Results: Two SNP in MGMT (Ile143Val and Lys178Arg) were in complete linkage disequilibrium and associated with increased risk of NHL (Ile143Val, Ile/Val vs. Ile/Ile, OR: 1.26; 95% CI: 0.93–1.70; Val/Val vs. Ile/Ile, OR: 2.55; 95% CI: 0.98–6.63; p trend: 0.024). These SNP were associated with increased risk of several NHL subtypes. In addition, the XRCC1 Arg194Trp polymorphism was associated with decreased NHL risk (Arg/Trp vs. Arg/Arg, OR: 0.72; 95% CI: 0.49–1.07; Trp/Trp vs. Arg/Arg, OR: 0.45; 95% CI: 0.10–1.99; p trend: 0.059), mainly in diffuse large B-cell lymphoma.

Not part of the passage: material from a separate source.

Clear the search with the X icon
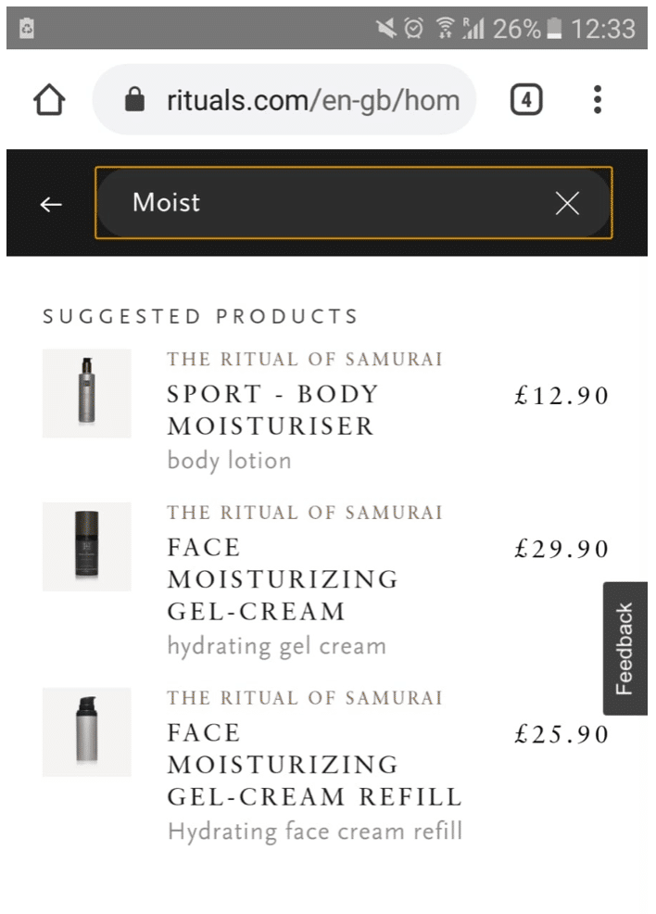 pyautogui.click(x=568, y=203)
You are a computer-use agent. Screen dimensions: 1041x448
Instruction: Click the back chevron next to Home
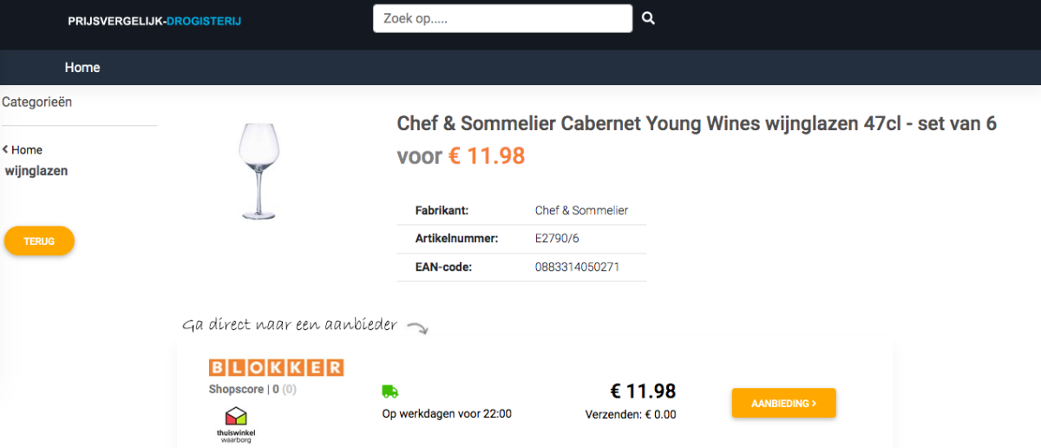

Interpretation and Conclusions: The association of genetic variants in MGMT with increased risk of NHL suggests that alkyl adducts may contribute to lymphomagenesis, and points to environmental and endogenous alkylating agents as possible risk factors for NHL. However, given that these results were based on a small number of variant carriers and the possibility that these results may have arisen due to chance, replication in other studies is needed.
Key words: non-Hodgkins lymphoma, case-control study, DNA repair, single nucleotide polymorphism, MGMT.
The incidence of non-Hodgkins lymphoma (NHL) has increased steadily1 in the past 50 years. Besides well-known risk factors, including family history, immune dysfunction (e.g., autoimmune diseases, immune deficiency syndromes, and iatrogenic immune suppression after organ transplant), immune stimulation, and infections (e.g., human T-lymphotrophic virus type I, human immunodeficiency virus), a number of occupational and environmental exposures have been proposed as risk factors for NHL. Associations with exposure to herbicides and pesticides, benzene and other solvents, dioxins and other potentially DNA-damaging agents have been reported, although the findings have been inconsistent.1
The human DNA repair system recognizes different types of damage and activates specific mechanisms to repair the damaged DNA and maintain genomic stability. Given that chromosome aberrations are a hallmark of lymphomas and defects in DNA repair and genomic maintenance can cause chromosomal aberrations,2 it is plausible that genetic variation in DNA repair genes may influence risk of lymphoma.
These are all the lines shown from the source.